Of course out here on the Oregon Coast, we will not see 3.0 for at least 5 years and maybe more. The stacking starts in Portland a month from today (July 28th) according to what I have read. I have no idea what the pq will be, as so far I have only seen 1-HD and 3-SD diginets the most on a channel. One we do have 2-HD and 2-SD on one though. Starting in a month our line up is supposed to be:

2.1 KATU ABC 720p
2.2 METV 480i (Downgraded from 720p)
2.3 Comet 480i
2.4 Stadium 480i
32.1 KRCW CW 1080i

6.1 KOIN CBS 1080i
6.2 Get TV 480i
6.3 Bounce 480i
32.2 Antenna TV 480i
32.3 Court TV 480i
32.4 TDB 480i

8.1 KGW NBC 1080i
8.2 Justice 480i
8.3 Qwest 480i
49.2 Escape (Court Mystery) 480i
49.3 Grit 480i

10.1 KOPB PBS 1080i
10.2 PBS+ 1080i
10.3 PBS Kids 480i
10.4 NPR (3 Streams)

12.1 KPTV FOX 720p
12.2 Cozi 480i
12.3 Laff 480i
12.4 DABL 480i
49.1 KPDX MYTV 720p

The varying bit rate, I have no idea where they will; average out. Used to be, they used one rate, but now I guess it can vary all over the board on how much they give a certain service.

KOIN CBS waited a long time until they added any diginets, as they did not want to mess up the pq. I will admit running 15.5 mpbs gave a excellent picture. But it is a money thing now.

Portland is lacking a lot of diginets offered in other markets, like Retro, Movies, Start, LX, Buzzr, Decades, to name a few.

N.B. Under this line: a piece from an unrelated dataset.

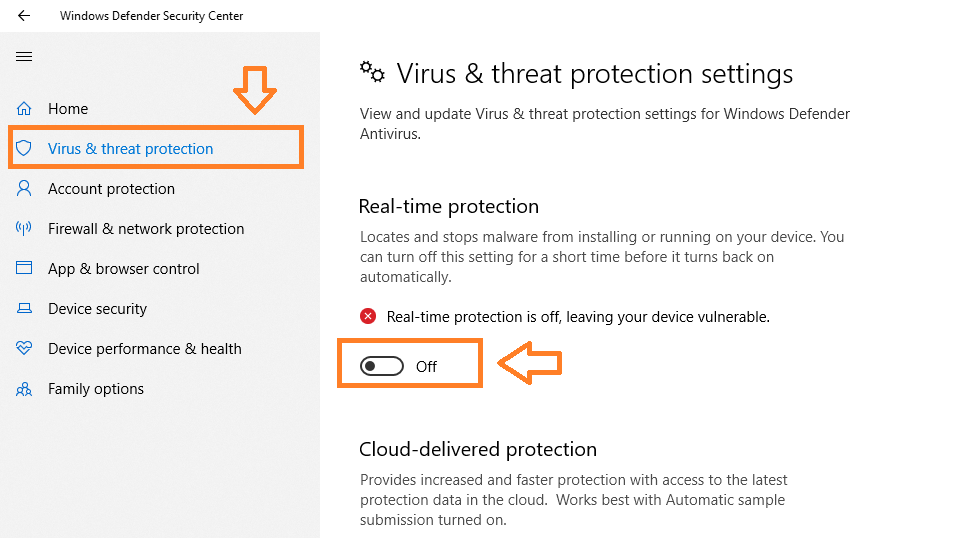959x538 pixels.
Task: Open the hamburger navigation menu
Action: point(24,57)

I have been hoping with the extra bandwidth Portland will carry more.

KPDX MYTV 49 and KRCW CW 32 are the ones used for 3.0, so that is why the stacking. For us out here that are starved for diginets, getting Antenna TV and Cozi are especially nice.
But I am hoping more diginets will be streaming in the future.
 
I think everything interesting will go to the pay tier. We may still see some emergency broadcasting in the clear. But our OTA broadcasters have been wanting to go to PayTV for 50 years at least. Now they'll just do it.

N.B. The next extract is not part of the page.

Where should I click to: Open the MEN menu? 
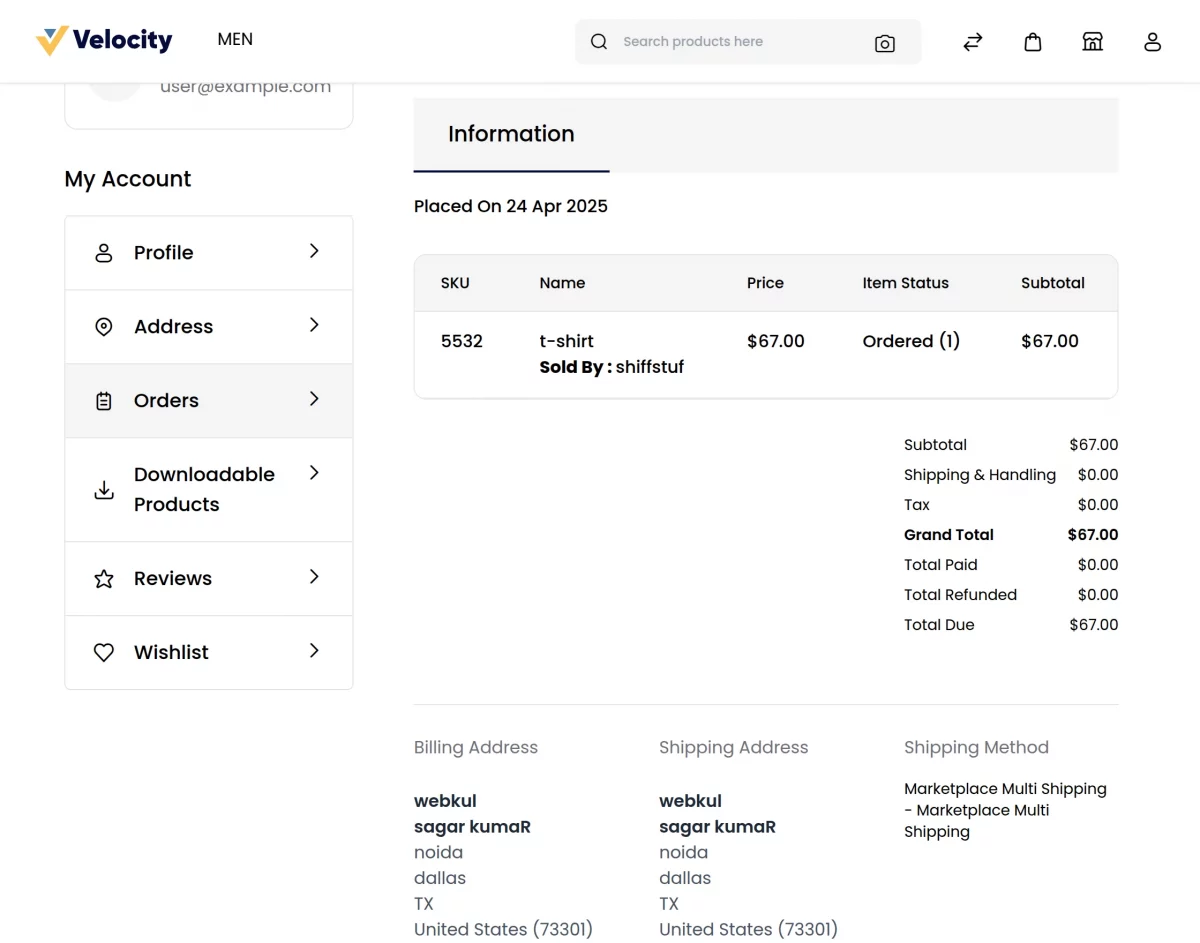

IMHO we'll be lucky to have a watered down free main channel!

With so much competition out there, pay TV for OTA, I doubt will catch on. People are so used to OTA being free for the last 80 years.
 
Whatever ATSC 3.0 ultimately turns into will be consistent with the wishes of the broadcasters and not the consumers. The more I hear concerning MVPDs being allowed access and wireless broadband being allowed access, the less thrilled I am about moving to the next gen tech.

If all of the diginets were offered at a subscription fee in one package online, I'd probably be tempted to buy into it and ditch my antenna completely. However, I wouldn't pay more than $5/month for such a service.

Totally agree. I would love to have a diginet line up available to us like in LA. I would gladly pay $5 a month for those streaming. There are quite a few that stream now like Buzzr, Comet, Stadium, etc.
 
  1. They will very probably have no choice!
  2. The amount of commercials that are allowed these days makes commercial TV unwatchable IMHO. And yet, "TV viewers" tolerate it and have for years. :crying When I get stuck in a hotel room with no DVR, I am aghast. Now I take my FireTV stick. The last time I was stuck with no recourse, I had my Roku SE and the damn thing could not navigate the terms and conditions web page. :mad:

I have the Fire Stick and the Recast with two OTA tuners, and 500GB HDD. So I can easily record anything OTA and DVR it. It will be interesting to see if 3.0 will be able to DVR that. I am a bit doubtful in the present form, but there probably will be some way.
 
I have read about "Edge" out of Idaho. 3.0 will be a money-maker for TV stations. At least they think so. It remains to be seen, if the viewer gets on board. Many feel OTA should be free. But this is a way for OTA TV to compete with cable.